Science and Technology minister Prof Makame Mbarawa is one of the members of President Jakaya Kikwete’s cabinet who survived Friday’s reshuffle.
He has retained his portfolio, and should now be comfortable enough to oversee the overhaul of the 2003 national Information and Communication Technology policy he shed light on last week.
Addressing an ICT stakeholders meeting in Dar es Salaam called to kick-start the process, the minister said present-day realities pose daunting challenges for humankind while also opening up golden opportunities for those ready to march with the times.
He elaborated on the benefits and demands of today’s globalised world, chiefly as relates to the degree to which science and technology are making it possible for communities as well as entire countries and nations to talk to each other and to one another much faster and more intelligibly and profitably than was the case in eras gone by.
We wonder whether the good professor could have presented his case any better and more effectively, given the social, economic and other miracles the world has witnessed mainly thanks to scientific and technological innovations.
His warning that Tanzania could find itself lagging further behind many other parts of the world unless it moved faster in catching up on the S & T plane is well worth heeding if we are indeed serious about emulating developed countries with respect to genuine progress in education, health, agriculture and al other sectors.

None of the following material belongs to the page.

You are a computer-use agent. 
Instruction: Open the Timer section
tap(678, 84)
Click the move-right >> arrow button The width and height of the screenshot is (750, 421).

This is especially relevant during these times when our catchwords of choice are associated with our resolve to have a firmer industrial base, a modern agricultural sector, greater ability to process our agricultural produce, schools, colleges and universities as reputable as could be found anywhere on the globe, enough of our own medical specialists, engineers and various other experts, etc., etc.
As is well known, it is decades now since donor fatigue began setting in – effectively meaning that we were slowly but surely being weaned off financial and other forms of handouts from the donor community. The process is still raging with a vengeance and we have no option but to work harder and better if we are to be anywhere near making our dreams about realising the Millennium Development Goals come true.
Yes, some donors are still directing funds and other forms of support into national development initiatives such as Kilimo Kwanza, Mkukuta, Mkurabita and disease control programmes, but little of this assistance will likely last much longer.
The lesson we learn from these scenarios is none other than the urgent need for us to translate the natural and other resources we are endowed with into real wealth to help us become as minimally dependent on outside assistance as possible.
Making greater use of the benefits of ICT is surely part of the recipe for success, and Prof Mbarawa’s remarks point to the right direction. But who doesn’t know that our country has a plethora of national policies – on youth, children, senior citizens, people with disabilities, education, the environment, etc. – but few are really implemented to satisfaction?
Things have changed. It’s rough and tough times we are living in. We must get working more seriously.